§ **Description of the task**: Repeat all the records exactly, omitting pictures.

(Excerpts from a dataset)
------------------------------------------------
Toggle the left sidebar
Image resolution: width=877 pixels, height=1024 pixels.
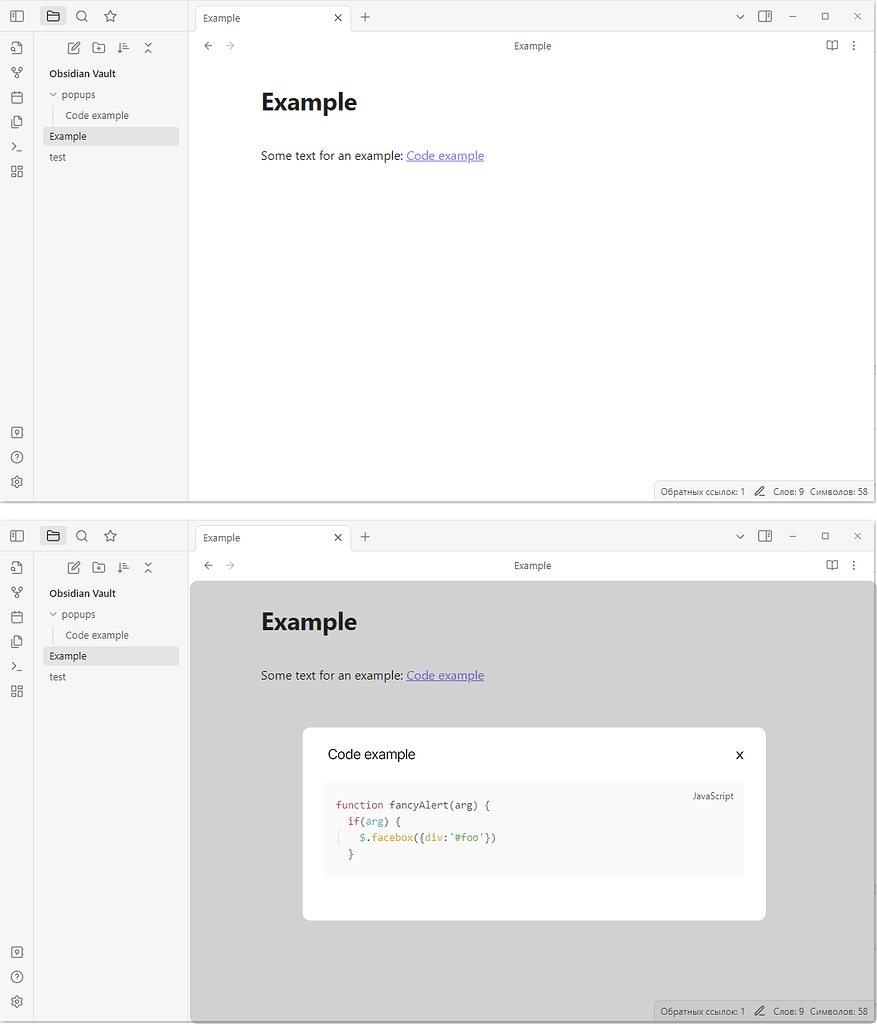[16, 16]
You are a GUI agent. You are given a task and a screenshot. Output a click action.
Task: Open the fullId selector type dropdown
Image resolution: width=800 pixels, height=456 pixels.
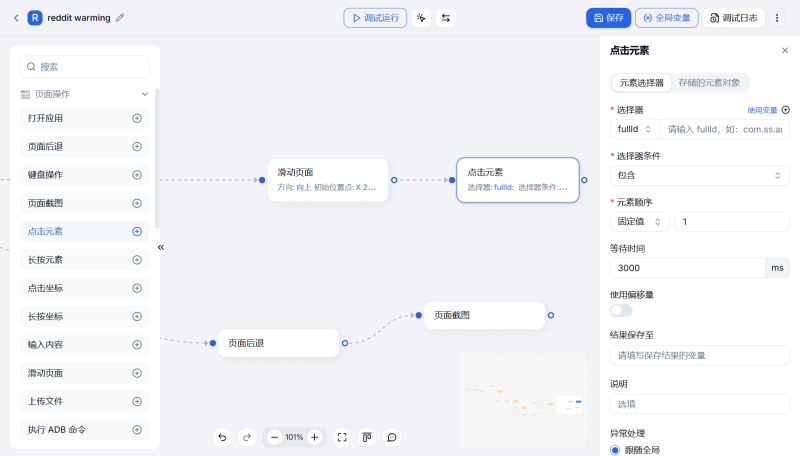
------------------------------------------------
§ **Solution below**:
Toggle the left sidebar
Image resolution: width=877 pixels, height=1024 pixels.
[16, 16]
You are a GUI agent. You are given a task and a screenshot. Output a click action.
Task: Open the fullId selector type dropdown
Image resolution: width=800 pixels, height=456 pixels.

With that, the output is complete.